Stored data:
-- Opening Marker --

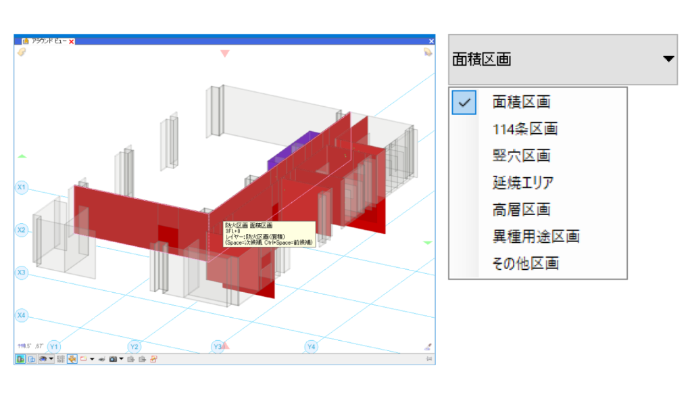Image resolution: width=692 pixels, height=399 pixels.
Task: Select the second blue view-mode icon
Action: coord(31,359)
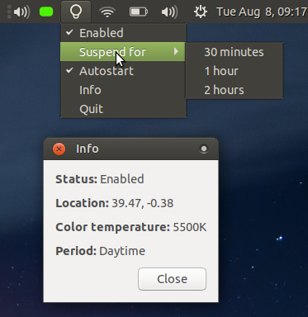Click the Close button in Info dialog
The image size is (308, 317).
(x=172, y=279)
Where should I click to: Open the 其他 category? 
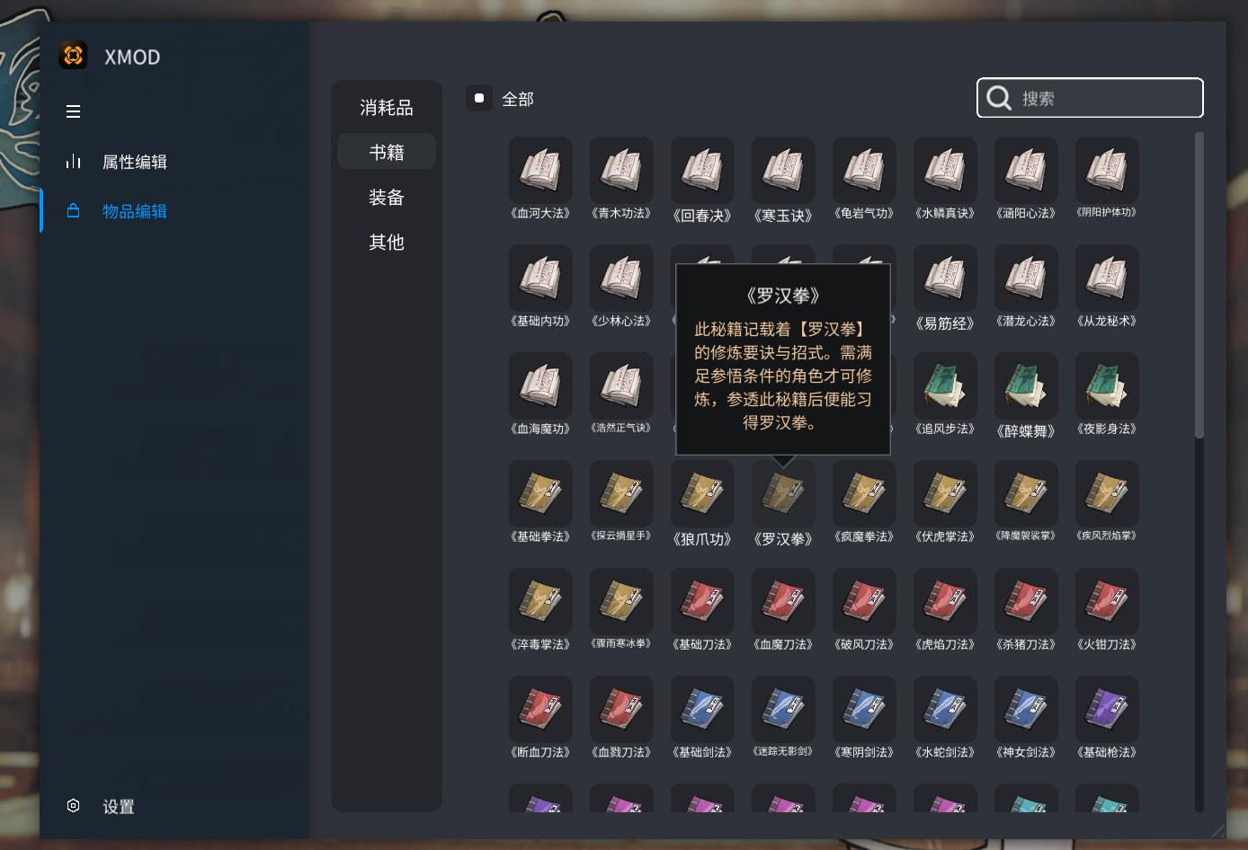[x=387, y=242]
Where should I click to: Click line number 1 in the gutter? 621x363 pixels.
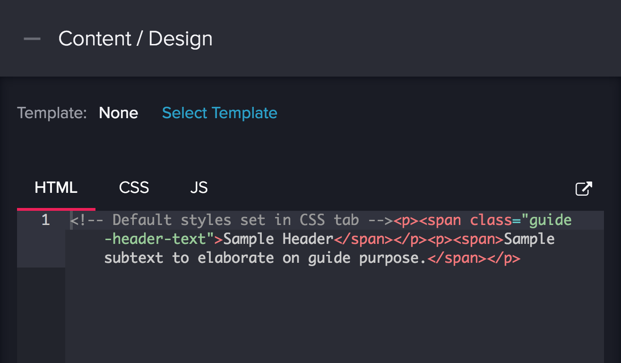(x=45, y=220)
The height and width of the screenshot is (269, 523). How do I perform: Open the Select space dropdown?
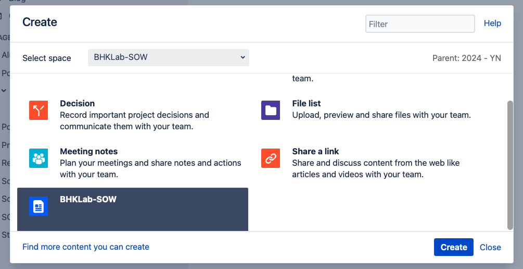[169, 58]
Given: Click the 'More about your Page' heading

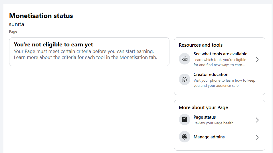Looking at the screenshot, I should click(203, 107).
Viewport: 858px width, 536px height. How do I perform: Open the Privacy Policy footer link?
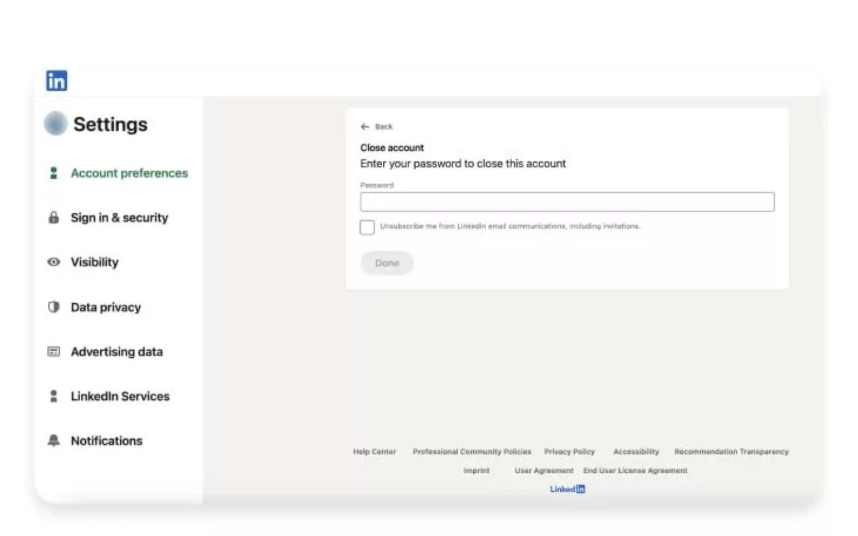point(569,452)
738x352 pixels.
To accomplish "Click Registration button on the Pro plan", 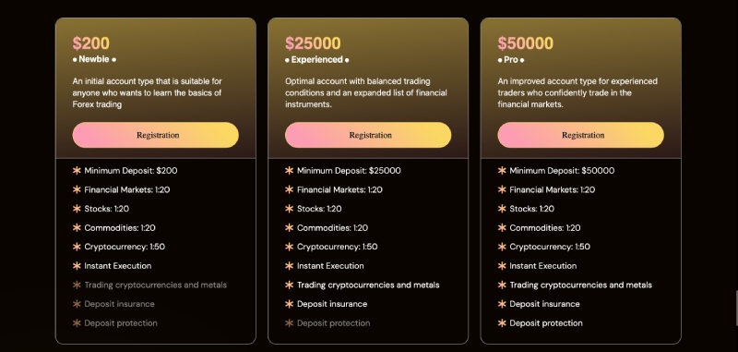I will (581, 135).
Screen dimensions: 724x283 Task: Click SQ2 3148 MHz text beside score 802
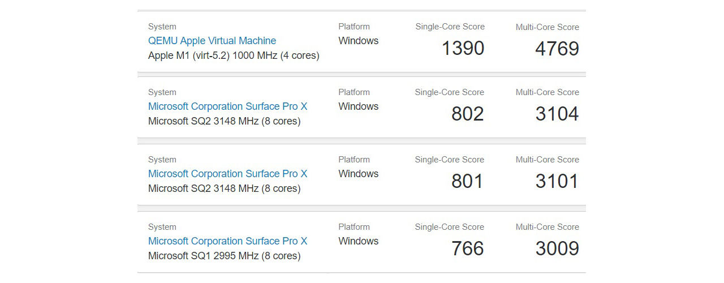click(224, 121)
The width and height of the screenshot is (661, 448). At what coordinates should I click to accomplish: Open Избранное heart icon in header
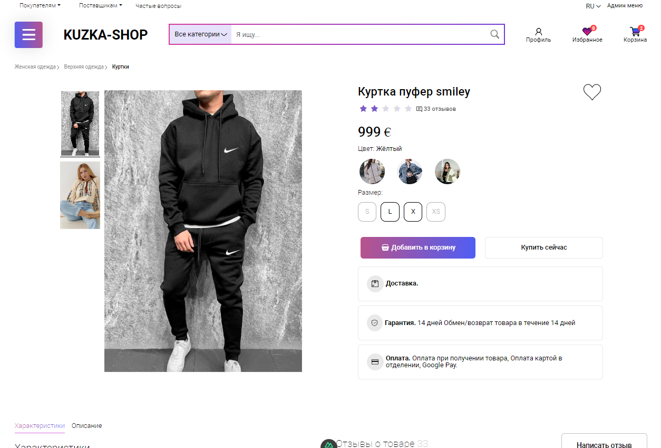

-- Closing Marker --

◆ **WHAT TO PRODUCE**
Starting at the line that holds "Screen dimensions: 724x283", print each line through the last one of the entries above, exactly and with both ends included; no pictures.

◆ **ANSWER BOX**
Screen dimensions: 724x283 Task: Click SQ2 3148 MHz text beside score 802
click(224, 121)
The width and height of the screenshot is (661, 448). At what coordinates should I click to accomplish: Open Избранное heart icon in header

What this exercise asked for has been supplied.